Arrivons à un autre ordre d’instrumens, les instrumens à vent. Dans les uns, le courant d’air souffle contre une arête aiguë ; dans d’autres, il fait vibrer une sorte de langue élastique qu’on nomme anche. À la première classe appartiennent les flûtes et une nombreuse catégorie de tuyaux d’orgue. Dans la flûte, la bouche de l’artiste lance un courant d’air sur l’arête tranchante d’un orifice ouvert dans un tube cylindrique. Dans les orgues, on voit des tuyaux carrés en bois ouverts par le haut, ou des tuyaux cylindriques fermés en étain ; ces grandes colonnes d’air sont mises en vibration par le jet du vent contre un biseau tranchant.

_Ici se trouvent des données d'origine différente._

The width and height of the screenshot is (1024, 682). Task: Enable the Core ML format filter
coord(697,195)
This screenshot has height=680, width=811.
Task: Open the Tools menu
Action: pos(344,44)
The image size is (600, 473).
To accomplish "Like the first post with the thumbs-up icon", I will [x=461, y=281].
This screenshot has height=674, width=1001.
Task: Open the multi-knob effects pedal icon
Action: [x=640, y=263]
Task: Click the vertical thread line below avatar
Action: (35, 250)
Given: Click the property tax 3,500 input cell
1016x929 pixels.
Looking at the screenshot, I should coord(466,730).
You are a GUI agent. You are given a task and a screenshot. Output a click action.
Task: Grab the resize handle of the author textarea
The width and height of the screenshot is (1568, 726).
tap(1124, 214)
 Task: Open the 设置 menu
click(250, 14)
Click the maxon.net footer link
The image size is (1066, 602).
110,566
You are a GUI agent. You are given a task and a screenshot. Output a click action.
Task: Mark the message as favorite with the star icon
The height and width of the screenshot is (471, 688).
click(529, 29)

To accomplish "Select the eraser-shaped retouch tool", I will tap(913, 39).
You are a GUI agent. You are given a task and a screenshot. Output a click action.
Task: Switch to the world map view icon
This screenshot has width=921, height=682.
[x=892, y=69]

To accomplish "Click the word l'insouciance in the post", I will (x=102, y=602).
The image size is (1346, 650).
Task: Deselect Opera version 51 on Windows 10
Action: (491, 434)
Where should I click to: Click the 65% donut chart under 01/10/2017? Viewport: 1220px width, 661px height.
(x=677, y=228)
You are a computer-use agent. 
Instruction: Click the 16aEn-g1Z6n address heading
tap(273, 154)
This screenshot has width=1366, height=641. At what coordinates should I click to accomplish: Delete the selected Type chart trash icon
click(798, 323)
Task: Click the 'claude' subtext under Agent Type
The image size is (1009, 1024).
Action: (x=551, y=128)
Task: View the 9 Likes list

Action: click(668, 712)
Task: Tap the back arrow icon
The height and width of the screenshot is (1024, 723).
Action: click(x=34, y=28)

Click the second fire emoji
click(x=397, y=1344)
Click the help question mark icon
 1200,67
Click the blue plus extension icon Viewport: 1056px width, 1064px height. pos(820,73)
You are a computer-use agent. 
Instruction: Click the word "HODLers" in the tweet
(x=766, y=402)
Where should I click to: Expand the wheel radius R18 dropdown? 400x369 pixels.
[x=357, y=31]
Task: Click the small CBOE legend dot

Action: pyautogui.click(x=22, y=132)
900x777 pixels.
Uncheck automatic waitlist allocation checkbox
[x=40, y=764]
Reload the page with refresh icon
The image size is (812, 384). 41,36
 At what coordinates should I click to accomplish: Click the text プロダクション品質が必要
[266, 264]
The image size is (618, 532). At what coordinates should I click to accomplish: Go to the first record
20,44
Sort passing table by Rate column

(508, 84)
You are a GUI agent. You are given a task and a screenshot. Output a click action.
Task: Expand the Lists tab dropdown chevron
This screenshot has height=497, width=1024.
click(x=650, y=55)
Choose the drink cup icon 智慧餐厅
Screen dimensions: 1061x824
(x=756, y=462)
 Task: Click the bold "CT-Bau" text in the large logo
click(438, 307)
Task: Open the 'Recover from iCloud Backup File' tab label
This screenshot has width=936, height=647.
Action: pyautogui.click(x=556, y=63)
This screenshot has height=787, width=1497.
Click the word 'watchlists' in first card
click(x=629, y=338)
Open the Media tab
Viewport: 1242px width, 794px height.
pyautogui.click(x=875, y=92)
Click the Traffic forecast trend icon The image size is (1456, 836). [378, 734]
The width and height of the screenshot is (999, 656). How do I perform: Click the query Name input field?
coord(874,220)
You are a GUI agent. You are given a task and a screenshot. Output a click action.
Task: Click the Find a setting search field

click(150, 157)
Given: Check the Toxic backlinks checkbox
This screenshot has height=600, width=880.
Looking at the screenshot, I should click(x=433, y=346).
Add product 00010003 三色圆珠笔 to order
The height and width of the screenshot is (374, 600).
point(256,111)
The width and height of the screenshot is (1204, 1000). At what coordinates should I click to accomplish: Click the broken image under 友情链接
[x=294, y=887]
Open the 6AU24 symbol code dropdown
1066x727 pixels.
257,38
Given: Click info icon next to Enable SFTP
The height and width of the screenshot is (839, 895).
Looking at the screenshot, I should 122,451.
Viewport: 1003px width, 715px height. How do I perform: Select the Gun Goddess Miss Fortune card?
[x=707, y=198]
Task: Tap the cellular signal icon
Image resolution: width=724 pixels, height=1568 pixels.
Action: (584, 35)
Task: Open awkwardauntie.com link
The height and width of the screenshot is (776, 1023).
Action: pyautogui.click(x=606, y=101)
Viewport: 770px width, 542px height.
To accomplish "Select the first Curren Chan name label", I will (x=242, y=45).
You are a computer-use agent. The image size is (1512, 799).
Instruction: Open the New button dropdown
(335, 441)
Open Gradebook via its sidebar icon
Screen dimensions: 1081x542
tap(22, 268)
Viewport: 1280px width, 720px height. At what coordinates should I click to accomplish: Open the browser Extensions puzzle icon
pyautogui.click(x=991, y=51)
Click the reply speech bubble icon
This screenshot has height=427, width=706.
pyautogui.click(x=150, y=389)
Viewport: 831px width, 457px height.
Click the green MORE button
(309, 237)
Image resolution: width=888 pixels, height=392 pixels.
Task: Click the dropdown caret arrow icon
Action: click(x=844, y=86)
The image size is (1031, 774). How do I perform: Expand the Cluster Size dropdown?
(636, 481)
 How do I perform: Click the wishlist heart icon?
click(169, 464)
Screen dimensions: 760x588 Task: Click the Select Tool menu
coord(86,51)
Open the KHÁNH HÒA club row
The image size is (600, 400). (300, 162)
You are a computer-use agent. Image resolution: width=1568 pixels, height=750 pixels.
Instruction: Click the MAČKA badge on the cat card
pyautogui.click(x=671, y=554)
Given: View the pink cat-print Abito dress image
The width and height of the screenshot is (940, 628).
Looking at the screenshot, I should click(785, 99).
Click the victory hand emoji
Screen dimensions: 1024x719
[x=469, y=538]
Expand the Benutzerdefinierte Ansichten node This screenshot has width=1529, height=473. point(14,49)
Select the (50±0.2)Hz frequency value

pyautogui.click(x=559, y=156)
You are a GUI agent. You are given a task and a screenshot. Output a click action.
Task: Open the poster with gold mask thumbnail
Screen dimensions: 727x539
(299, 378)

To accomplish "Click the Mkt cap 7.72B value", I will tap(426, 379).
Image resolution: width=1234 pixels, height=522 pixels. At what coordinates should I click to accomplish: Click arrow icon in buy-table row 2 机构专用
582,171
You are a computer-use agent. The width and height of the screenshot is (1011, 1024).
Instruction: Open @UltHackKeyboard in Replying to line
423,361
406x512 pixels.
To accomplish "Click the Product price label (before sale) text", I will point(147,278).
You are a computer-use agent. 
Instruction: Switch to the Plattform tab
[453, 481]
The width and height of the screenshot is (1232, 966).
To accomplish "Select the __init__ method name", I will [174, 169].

L’air reçoit une série de chocs sur ce biseau et produit un bruit qui est le mélange confus d’une multitude de notes. La colonne d’air, faisant office de résonnateur, s’approprie et enfle celles de ces notes dont les vibrations lui conviennent ; en se développant, ces notes font bientôt taire le petit murmure de l’orifice, et l’on n’entend plus, de loin surtout, que la puissante harmonie du son dominant. Le timbre du tuyau dépend donc du nombre et de l’intensité des harmoniques qu’il est apte à produire ; plus les tuyaux sont étroits, plus facilement la colonne emprisonnée peut se charger de vibrations ; plus au contraire on les élargit, plus la colonne d’air a peine à se subdiviser, et plus on donne de prédominance à la note fondamentale seule. C’est pour cela que les registres des cylindres minces et étroits représentent, si l’on me permet le mot, les instrumens à cordes dans le majestueux orchestre de l’orgue ; ce sont les registres du violon principal, du violoncelle, de la basse, de la viole. Ils fournissent un son riche et coloré, où l’on peut distinguer encore jusqu’à six harmoniques. Dans les tuyaux plus larges, les harmoniques s’évanouissent ; dans ce qu’on nomme les voix principales, dont le timbre caractérise essentiellement l’orgue, la note fondamentale domine, grave, molle et pourtant puissante, et les notes supérieures sont réduites à un rôle secondaire. Dans les tuyaux en bois, ces registres ne laissent plus entendre que l’octave avec une trace de la quinte aiguë, tout le reste a disparu.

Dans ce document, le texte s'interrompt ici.